DARE A CESARE, da sempre tuo dispaccio e transito in albugini espiative.
Il tuo sguardo mezzo girato e a getto che mezza alzata la tua spalla rintana.
Posa di mento l’invito, lì mezzo accennato dentro un cappotto di vaporeo rossore.
Giada è ogni pietra o spazio di pelle, museruola nella pioggia e di vaniglia è ogni parola.
Foglie, di noi, di occhi grigi dilatati negli occhi,
di suoni migratori, di talloni che ticchettano
fluttuanti sulle promesse infrante, al tuo passaggio
schizzano
a pelo di mercurio, la buccia,
volano scheggie di pozzanghere. Zitta la città rapita
dallo strazio di tarde anime nel novembre inoltrato:
inchinarmi o meno a te sarà
del tutto ininfluente nel quadro giuridico
di questa negoziazione mezzadrile.
I behaved badly, I am sorry.
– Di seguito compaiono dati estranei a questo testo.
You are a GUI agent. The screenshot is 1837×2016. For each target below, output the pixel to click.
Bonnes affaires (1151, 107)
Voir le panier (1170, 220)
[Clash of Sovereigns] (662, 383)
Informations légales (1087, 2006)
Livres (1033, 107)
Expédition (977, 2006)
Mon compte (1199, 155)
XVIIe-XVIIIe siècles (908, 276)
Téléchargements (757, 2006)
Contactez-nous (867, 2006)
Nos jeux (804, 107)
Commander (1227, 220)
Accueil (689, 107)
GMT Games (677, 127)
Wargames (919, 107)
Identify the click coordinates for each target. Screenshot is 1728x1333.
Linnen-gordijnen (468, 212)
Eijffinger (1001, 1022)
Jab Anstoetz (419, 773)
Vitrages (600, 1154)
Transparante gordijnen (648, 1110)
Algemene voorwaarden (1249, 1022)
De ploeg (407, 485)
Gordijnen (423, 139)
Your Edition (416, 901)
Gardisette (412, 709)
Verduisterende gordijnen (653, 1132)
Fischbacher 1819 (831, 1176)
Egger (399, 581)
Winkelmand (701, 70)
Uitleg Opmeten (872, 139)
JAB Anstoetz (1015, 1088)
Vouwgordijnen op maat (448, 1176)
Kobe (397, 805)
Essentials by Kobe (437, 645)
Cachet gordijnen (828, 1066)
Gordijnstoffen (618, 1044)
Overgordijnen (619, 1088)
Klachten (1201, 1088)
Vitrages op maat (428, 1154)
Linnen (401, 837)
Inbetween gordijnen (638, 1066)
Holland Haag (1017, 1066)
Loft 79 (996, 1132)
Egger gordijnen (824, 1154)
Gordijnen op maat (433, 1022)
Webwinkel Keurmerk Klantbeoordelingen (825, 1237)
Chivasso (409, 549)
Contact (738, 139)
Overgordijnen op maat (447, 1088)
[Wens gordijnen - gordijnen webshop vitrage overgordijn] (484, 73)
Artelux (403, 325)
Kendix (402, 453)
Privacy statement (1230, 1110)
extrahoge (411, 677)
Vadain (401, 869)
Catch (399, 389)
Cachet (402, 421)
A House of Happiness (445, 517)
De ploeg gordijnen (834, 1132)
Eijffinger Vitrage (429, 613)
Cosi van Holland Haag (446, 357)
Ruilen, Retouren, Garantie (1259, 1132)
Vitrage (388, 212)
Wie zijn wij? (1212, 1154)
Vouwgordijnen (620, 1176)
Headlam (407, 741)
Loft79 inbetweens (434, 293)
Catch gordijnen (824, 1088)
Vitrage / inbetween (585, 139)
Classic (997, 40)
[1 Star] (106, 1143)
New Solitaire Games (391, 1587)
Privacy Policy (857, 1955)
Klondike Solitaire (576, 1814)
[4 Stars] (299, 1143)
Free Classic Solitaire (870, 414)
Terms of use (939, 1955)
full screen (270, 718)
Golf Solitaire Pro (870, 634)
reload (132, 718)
Try to forget about it if you can.
I need to talk with you and take back some of the damage but I understand you may not want
to. Please don’t think too harshly of me, D.
QUEL CHE È DI CESARE. Non lasciasti qui nulla di risolto, mi
rintrona intorno un’argenteria di nessuna particolare presenza stipata
in pericolanti messe su un comodino di nessuna particolare presa,
catene consunte come sfianche sonnolenze di avvizzite braci. Baci?
Una sfioritura nevrotica dilaniata, un urlo, secche traccie di bava
che da un’interrogativa bocca scomposta scendono, un urlo
invade la notte
ancora come a sciupare
ed in concorso ad essa a conversare.